The eureka fallacy of optimization

When we learn things by studying or doing research, we perceive understanding as coming to us in step-like a-ha moments.1 I will argue that these moments happen more likely when we recognize (or map our observations to) specific patterns of explanation. The snag is, of course, that reality doesn’t always follow human-preferred patterns, so they can lure us away from a more accurate and comprehensive understanding.2 Earlier posts have covered direct analogies and symmetric theories. Now we turn to explanation by optimization. (The background picture is based on the cover art for JP Sartre’s The Psychology of Imagination.)

Counting words

In the final year of the 1940s, maverick Harvard linguist George Kingsley Zipf published Human Behaviour and the Principle of Least Effort, where he argued that statistical properties of language, like its power-law word-frequency distribution, result from humans optimizing the efficiency of their language. Zipf didn’t make this argument in the form of a mathematical theory, but since the Principle of Least Effort became an almost instant scholarly hit, no wonder a young mathematician, Benoit Mandelbrot, soon reformulated Zipf’s arguments into equations [6]. Yet a few years onward, another legend of the game, Herbert Simon, published a profoundly different model for similar distributions. Simon didn’t presume any underlying purposes or intentions; instead, his model assumes a constrained form of stochastic growth [7]. Despite their models representing different forms of scientific explanation, Mandelbrot and Simon clashed in a monumental exchange of commentary articles that, later in their careers, must have been somewhat embarrassing—both failing to see the big picture while eager to discuss technicalities.3

Today, many more models of the emergence of the statistical properties of text have been proposed. Many pathological wrinkles of Mandelbrot’s and Simon’s models have been ironed out. However, the basic classes of models—optimization vs. constrained evolution—remain4, as does the explanatory tension between them: there are undeniable optimization processes at work (like common words being shorter). These processes affect the word frequency distribution. At the same time, at a micro level, it is no more than a relatively weak correlation, far from the astounding accuracy of Zipf’s law. Thus, there must be some blind statistical smoothing at work as well. In sum, Zipf’s law is an example of how the successful linking of a micro-level optimization principle to a macroscopic phenomenon still makes for only a ramshackle theory.

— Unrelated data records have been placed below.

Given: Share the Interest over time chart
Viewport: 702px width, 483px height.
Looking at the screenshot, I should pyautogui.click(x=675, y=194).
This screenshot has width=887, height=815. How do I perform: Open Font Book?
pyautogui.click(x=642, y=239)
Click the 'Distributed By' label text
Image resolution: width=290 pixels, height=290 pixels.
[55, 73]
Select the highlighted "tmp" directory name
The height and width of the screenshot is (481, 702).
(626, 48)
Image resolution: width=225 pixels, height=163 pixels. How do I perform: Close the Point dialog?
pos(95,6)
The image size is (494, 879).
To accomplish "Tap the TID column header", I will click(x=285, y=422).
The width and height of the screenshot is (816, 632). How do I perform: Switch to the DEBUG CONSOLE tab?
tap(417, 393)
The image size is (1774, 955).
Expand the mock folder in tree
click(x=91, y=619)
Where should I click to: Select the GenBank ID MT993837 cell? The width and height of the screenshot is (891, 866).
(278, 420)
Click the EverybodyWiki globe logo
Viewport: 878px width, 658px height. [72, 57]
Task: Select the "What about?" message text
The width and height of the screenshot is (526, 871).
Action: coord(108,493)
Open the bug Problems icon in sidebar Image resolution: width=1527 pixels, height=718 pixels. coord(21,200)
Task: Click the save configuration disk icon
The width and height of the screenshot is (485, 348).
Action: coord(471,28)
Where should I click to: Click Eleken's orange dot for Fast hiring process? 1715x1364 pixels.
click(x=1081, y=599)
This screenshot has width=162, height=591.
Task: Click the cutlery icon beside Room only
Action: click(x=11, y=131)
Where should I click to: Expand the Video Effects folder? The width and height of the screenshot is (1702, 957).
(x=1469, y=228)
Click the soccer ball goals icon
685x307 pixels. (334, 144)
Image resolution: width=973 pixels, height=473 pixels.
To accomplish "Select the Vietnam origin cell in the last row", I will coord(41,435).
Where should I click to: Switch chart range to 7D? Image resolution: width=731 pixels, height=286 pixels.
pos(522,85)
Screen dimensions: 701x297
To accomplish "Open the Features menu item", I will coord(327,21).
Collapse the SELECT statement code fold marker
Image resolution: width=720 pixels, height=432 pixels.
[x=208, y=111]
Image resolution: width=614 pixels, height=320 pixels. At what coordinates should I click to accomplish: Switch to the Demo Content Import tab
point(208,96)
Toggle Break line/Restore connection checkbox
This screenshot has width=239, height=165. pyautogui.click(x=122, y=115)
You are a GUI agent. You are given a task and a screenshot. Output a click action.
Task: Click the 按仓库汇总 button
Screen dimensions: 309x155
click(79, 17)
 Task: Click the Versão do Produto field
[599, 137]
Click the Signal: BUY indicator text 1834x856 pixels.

Rationalizing rational choice

In the social sciences, the standard criticism of explaining by optimization is simply that people don’t usually optimize. Jon Elster, nestor of rational choice theory, wrote this in the introduction to an edited volume on the topic: “Many actions are performed out of habit, tradition, custom or duty—either as a deliberate act to meet the expectations of other people and to conform to one’s own self-image, or as the unthinking acting-out of what one is.” [11] I agree entirely, and it is not an argument we can shoo away. I mean, I’m being philosophical now, and I love digging into the arguments, but this is obviously when we should science an answer—what point is there to be philosophical about a truth that is just out there to measure?

Jon Elster in his 40s, drawn by David Levine and colorized by a friendly AI. Elster is one of my biggest heroes even though this post may seem a tad critical.

Ah, let’s philosophize just a little bit more about rational choice because it really illustrates the point of this post—the exceptionalism around explaining behavior as optimization. Part of my research aims to understand prosociality—the tendency for people to choose cooperation over selfish short-term gains. This is a grand research theme that has drifted in and out of disciplines in a fairly unique way, and typically presents itself as exceptionally versatile. It can bring us understanding of “the myriads of human interactions that take place every day in families, neighborhoods, markets, organizations, or the political sphere” [12]. So unlike Zipf’s law above, this field is not restricted to statistics but also a self-proclaimed framework for analyzing individual decisions.

Now, if I think of a concrete prosocial decision I recently made—to be a mentor for a young faculty member of another university.
– Was it to get favors in the future?
– Not at all.
– Was it to sharpen your CV?
– Come on!
– Was it to level up my reputation among my colleagues?
– Seriously? No!
– Tell me then.
– Well, maybe some “unthinking acting-out of what I am,” plus that the question came at a moment I didn’t feel so overburdened.
This little interview could be seen as a complete explanation of my behavior, but please allow me to simulate a response by a hypothetical mainstreamer who would not stop until they had identified an optimization mechanism. They could maybe reason:
– OK. It may not be reputation in your case, but your “unthinking acting-out of what you are” is just you following a norm that has evolved to ensure that people keep a reasonable balance between their commitments.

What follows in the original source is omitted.